For Europe as a whole last year, the court delivered 1,093 judgments concerning 1,678 applications. Almost one third of the judgments in which the court found a violation included a violation of article 6 (right to a fair trial), whether on account of the fairness or the length of the proceedings. Furthermore, 50% of violations found by the court concern article 6 or article 3 (prohibition of torture and inhuman or degrading treatment). Lastly, about one quarter of violations found by the court concern the right to life or the prohibition of torture and inhuman or degrading treatment (articles 2 and 3).
Six of the Council of Europe’s 47 member States accounted for nearly half of the court’s judgments last year: Russia (134), Turkey (123), Romania (79), Poland (74), Ukraine (71) and Bulgaria (64). Of the total number of judgments it delivered in 2012, in over 82% of cases, the court found at least one violation of the convention by the respondent state.
Certainly the court is not perfect. Nothing is. But it represents the best human rights protection system anywhere in the world. Reforms that have been underway for several years – from measures to deal more efficiently with repetitive cases (pilot judgments), to reinforcement of a filtering capacity to address clearly inadmissible applications – are bearing fruit.
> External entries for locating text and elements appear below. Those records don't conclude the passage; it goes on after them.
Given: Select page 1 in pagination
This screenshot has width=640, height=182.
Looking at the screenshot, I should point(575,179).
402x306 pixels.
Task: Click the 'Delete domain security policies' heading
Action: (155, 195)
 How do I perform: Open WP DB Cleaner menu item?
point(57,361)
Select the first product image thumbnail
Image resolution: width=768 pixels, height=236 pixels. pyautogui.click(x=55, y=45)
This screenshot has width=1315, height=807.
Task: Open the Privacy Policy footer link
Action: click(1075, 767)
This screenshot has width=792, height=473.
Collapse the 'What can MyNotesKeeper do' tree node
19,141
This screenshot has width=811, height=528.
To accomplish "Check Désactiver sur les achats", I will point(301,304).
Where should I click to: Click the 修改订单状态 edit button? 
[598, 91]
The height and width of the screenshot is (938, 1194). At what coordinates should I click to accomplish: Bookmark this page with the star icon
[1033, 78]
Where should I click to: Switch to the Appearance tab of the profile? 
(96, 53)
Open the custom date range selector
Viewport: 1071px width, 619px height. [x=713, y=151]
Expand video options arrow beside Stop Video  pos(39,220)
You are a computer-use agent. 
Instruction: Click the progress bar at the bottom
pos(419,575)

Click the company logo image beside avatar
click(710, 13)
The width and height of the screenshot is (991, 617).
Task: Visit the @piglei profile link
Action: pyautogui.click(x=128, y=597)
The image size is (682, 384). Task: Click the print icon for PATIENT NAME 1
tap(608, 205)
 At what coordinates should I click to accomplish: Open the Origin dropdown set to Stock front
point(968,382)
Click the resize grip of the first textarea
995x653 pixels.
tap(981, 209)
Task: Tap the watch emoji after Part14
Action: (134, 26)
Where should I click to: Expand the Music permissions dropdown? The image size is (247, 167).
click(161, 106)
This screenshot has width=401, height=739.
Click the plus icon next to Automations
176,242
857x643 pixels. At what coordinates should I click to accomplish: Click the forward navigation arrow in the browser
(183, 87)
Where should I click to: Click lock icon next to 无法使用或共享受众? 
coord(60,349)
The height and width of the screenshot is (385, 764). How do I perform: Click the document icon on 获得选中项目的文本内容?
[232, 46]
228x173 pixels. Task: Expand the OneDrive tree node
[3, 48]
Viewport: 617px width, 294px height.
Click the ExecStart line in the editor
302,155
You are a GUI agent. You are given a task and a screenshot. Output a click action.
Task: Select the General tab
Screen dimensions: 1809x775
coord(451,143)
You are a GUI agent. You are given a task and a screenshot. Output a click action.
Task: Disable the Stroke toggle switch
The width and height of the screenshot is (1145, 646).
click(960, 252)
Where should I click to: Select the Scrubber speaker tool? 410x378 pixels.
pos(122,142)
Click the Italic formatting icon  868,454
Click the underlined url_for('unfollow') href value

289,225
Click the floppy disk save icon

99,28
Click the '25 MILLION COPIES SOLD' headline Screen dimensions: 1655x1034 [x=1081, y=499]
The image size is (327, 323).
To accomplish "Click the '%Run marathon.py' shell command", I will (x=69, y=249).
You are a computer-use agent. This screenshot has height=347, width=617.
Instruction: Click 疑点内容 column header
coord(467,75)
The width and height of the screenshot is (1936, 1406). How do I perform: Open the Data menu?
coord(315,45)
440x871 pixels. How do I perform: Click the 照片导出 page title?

This blog posting is longer than I normally like, because as the saying goes, ‘less is more.’ But the convention has brought about such positive change, I wanted to include examples from the court to illustrate that change, and I would encourage readers to look up the court’s recently revamped website: full of fact sheets, many more examples of topical and historical judgments, and other bells and whistles.
Take time today to reflect on what this convention means not only on a general level for Europe, but what it can mean to you – or to someone you may know.
Entirely separate from the European Union (EU), the Strasbourg, France-based Council of Europe is an international organisation that promotes human rights, the rule of law and democracy. It includes the European Court of Human Rights with 47 member states and 800 million citizens, including Turkey, Ukraine and the Russian Federation – among 19 non-EU members.